#### Входные данные ####

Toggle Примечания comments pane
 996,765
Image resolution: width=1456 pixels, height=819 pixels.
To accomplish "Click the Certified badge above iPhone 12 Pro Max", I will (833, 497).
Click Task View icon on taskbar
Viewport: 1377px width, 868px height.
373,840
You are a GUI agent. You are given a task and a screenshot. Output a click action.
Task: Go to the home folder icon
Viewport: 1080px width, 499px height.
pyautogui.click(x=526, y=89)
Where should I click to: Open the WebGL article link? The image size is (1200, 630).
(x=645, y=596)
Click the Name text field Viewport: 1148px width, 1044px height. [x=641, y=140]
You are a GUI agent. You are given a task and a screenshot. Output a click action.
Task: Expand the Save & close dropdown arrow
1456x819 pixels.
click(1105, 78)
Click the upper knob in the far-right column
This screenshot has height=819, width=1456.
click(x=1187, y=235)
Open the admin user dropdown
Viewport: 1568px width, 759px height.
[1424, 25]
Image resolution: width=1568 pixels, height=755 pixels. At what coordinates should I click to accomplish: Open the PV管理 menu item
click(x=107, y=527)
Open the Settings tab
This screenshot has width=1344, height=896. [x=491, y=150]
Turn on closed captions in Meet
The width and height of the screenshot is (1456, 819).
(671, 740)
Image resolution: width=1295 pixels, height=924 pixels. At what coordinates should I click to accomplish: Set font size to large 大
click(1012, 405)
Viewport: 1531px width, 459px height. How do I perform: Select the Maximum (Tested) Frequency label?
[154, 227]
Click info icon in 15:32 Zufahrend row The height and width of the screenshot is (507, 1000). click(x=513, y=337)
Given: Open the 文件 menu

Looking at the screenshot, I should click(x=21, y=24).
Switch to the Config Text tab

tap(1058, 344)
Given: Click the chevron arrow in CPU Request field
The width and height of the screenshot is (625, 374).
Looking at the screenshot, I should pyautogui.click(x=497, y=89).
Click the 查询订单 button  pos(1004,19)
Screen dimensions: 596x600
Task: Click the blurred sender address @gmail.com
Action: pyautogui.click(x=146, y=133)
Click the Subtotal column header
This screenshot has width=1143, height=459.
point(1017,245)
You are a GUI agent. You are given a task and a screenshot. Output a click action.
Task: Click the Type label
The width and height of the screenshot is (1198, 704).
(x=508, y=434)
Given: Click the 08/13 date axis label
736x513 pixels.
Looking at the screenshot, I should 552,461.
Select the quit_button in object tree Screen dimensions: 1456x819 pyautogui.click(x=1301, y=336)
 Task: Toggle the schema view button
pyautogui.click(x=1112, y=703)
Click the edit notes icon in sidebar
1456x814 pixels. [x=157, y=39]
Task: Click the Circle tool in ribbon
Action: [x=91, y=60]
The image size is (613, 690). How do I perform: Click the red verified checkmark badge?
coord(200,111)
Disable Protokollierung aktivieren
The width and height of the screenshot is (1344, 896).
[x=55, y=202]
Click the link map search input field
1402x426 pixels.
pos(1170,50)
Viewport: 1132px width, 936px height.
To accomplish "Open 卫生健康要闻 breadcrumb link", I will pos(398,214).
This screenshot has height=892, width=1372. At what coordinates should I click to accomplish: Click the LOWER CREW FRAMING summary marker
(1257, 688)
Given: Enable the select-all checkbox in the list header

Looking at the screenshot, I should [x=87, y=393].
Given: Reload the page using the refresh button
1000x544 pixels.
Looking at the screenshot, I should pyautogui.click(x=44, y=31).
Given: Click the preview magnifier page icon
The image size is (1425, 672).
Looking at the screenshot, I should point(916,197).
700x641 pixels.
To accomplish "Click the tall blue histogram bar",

####

Что требуется -
Замените в записях выше «GUI agent» на «GUI assistant» и приведите их заново. Больше ничего не меняйте.

Ответ к заданию -
Toggle Примечания comments pane
 996,765
Image resolution: width=1456 pixels, height=819 pixels.
To accomplish "Click the Certified badge above iPhone 12 Pro Max", I will (833, 497).
Click Task View icon on taskbar
Viewport: 1377px width, 868px height.
373,840
You are a GUI assistant. You are given a task and a screenshot. Output a click action.
Task: Go to the home folder icon
Viewport: 1080px width, 499px height.
pyautogui.click(x=526, y=89)
Where should I click to: Open the WebGL article link? The image size is (1200, 630).
(x=645, y=596)
Click the Name text field Viewport: 1148px width, 1044px height. [x=641, y=140]
You are a GUI assistant. You are given a task and a screenshot. Output a click action.
Task: Expand the Save & close dropdown arrow
1456x819 pixels.
click(1105, 78)
Click the upper knob in the far-right column
This screenshot has height=819, width=1456.
click(x=1187, y=235)
Open the admin user dropdown
Viewport: 1568px width, 759px height.
[1424, 25]
Image resolution: width=1568 pixels, height=755 pixels. At what coordinates should I click to accomplish: Open the PV管理 menu item
click(x=107, y=527)
Open the Settings tab
This screenshot has width=1344, height=896. [x=491, y=150]
Turn on closed captions in Meet
The width and height of the screenshot is (1456, 819).
(671, 740)
Image resolution: width=1295 pixels, height=924 pixels. At what coordinates should I click to accomplish: Set font size to large 大
click(1012, 405)
Viewport: 1531px width, 459px height. How do I perform: Select the Maximum (Tested) Frequency label?
[154, 227]
Click info icon in 15:32 Zufahrend row The height and width of the screenshot is (507, 1000). click(x=513, y=337)
Given: Open the 文件 menu

Looking at the screenshot, I should click(x=21, y=24).
Switch to the Config Text tab

tap(1058, 344)
Given: Click the chevron arrow in CPU Request field
The width and height of the screenshot is (625, 374).
Looking at the screenshot, I should pyautogui.click(x=497, y=89).
Click the 查询订单 button  pos(1004,19)
Screen dimensions: 596x600
Task: Click the blurred sender address @gmail.com
Action: pyautogui.click(x=146, y=133)
Click the Subtotal column header
This screenshot has width=1143, height=459.
point(1017,245)
You are a GUI assistant. You are given a task and a screenshot. Output a click action.
Task: Click the Type label
The width and height of the screenshot is (1198, 704).
(x=508, y=434)
Given: Click the 08/13 date axis label
736x513 pixels.
Looking at the screenshot, I should 552,461.
Select the quit_button in object tree Screen dimensions: 1456x819 pyautogui.click(x=1301, y=336)
 Task: Toggle the schema view button
pyautogui.click(x=1112, y=703)
Click the edit notes icon in sidebar
1456x814 pixels. [x=157, y=39]
Task: Click the Circle tool in ribbon
Action: [x=91, y=60]
The image size is (613, 690). How do I perform: Click the red verified checkmark badge?
coord(200,111)
Disable Protokollierung aktivieren
The width and height of the screenshot is (1344, 896).
[x=55, y=202]
Click the link map search input field
1402x426 pixels.
pos(1170,50)
Viewport: 1132px width, 936px height.
To accomplish "Open 卫生健康要闻 breadcrumb link", I will pos(398,214).
This screenshot has height=892, width=1372. At what coordinates should I click to accomplish: Click the LOWER CREW FRAMING summary marker
(1257, 688)
Given: Enable the select-all checkbox in the list header

Looking at the screenshot, I should [x=87, y=393].
Given: Reload the page using the refresh button
1000x544 pixels.
Looking at the screenshot, I should pyautogui.click(x=44, y=31).
Given: Click the preview magnifier page icon
The image size is (1425, 672).
Looking at the screenshot, I should point(916,197).
700x641 pixels.
To accomplish "Click the tall blue histogram bar",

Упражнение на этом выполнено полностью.